En la pared de enfrente había apoyados un hacha y un martillo, ambos sencillos y funcionales, con el mango tan largo como su antebrazo. El hacha tenía una mortífera hoja en forma de media luna por un lado, mientras que el otro iba rematado con una punta recurvada que le daba equilibrio a la par que servía de arma. Con el martillo podía hacer —y había hecho— cosas en una forja. La cabeza de la herramienta pesaba más del doble que la hoja del hacha, pero a él le daba la sensación de que ésta pesaba mucho más cada vez que la cogía. Con el hacha había… Frunció el entrecejo; no quería pensar en eso. Faile tenía razón; lo único que deseaba era ser un herrero, regresar a casa, volver a ver a su familia y trabajar en la forja. Pero tal cosa era imposible, y él lo sabía.

Se puso de pie para coger el martillo y luego volvió a sentarse. Sostenerlo le proporcionaba una sensación reconfortante.

Maese Luhhan decía siempre que uno no puede dar la espalda a su deber. —Habló muy deprisa al darse cuenta de que lo que decía se aproximaba mucho a lo que ella llamaba patochadas varoniles—. Es el herrero de mi pueblo, con el que trabajaba como aprendiz.

Para su sorpresa, la joven no aprovechó la oportunidad para recordárselo. De hecho, guardó silencio y se limitó a mirarlo, como si esperara algo. Perrin tardó un momento en comprender lo que era.

—Entonces ¿te marchas? —preguntó.

Ella se incorporó y se sacudió la falda. Durante varios segundos interminables permaneció callada, como si estuviera decidiendo qué responder.

—No lo sé —dijo por último—. En buen lío me has metido.

—¿Yo? ¿Qué he hecho?

—Bueno, si no lo sabes, ten por seguro que yo no voy a decírtelo.
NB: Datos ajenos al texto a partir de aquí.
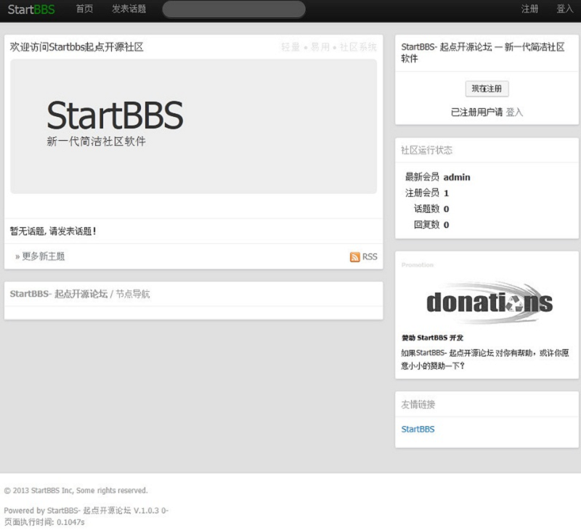Viewport: 581px width, 530px height.
Task: Open the 更多新主题 link
Action: 43,256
Perrin se rascó de nuevo la barba mientras miraba el martillo que sostenía en la otra mano. Sin duda Mat sabría exactamente a lo que se refería la muchacha. Hasta el viejo Thom Merrilin lo sabría. El canoso juglar afirmaba que nadie entendía a las mujeres; pero, cuando salió de su pequeño cuarto en el centro de la Ciudadela, a poco tenía a una docena de chicas lo bastantes jóvenes para ser sus nietas suspirando y escuchando cómo tocaba el arpa mientras desgranaba sublimes historias de hazañas y amores románticos. Faile era la única mujer a quien Perrin quería, pero a veces se sentía como un pez tratando de entender a un pájaro.

Era consciente de que ella esperaba y quería que se lo preguntara. Hasta ahí llegaba. Luego Faile le respondería o no, pero se suponía que él tenía que preguntar. Obstinado, mantuvo la boca cerrada. Esta vez tenía intención de dejarla esperando hasta que se cansara.

Fuera, en la oscuridad, sonó el canto de un gallo. Faile tuvo un escalofrío y se rodeó con sus propios brazos.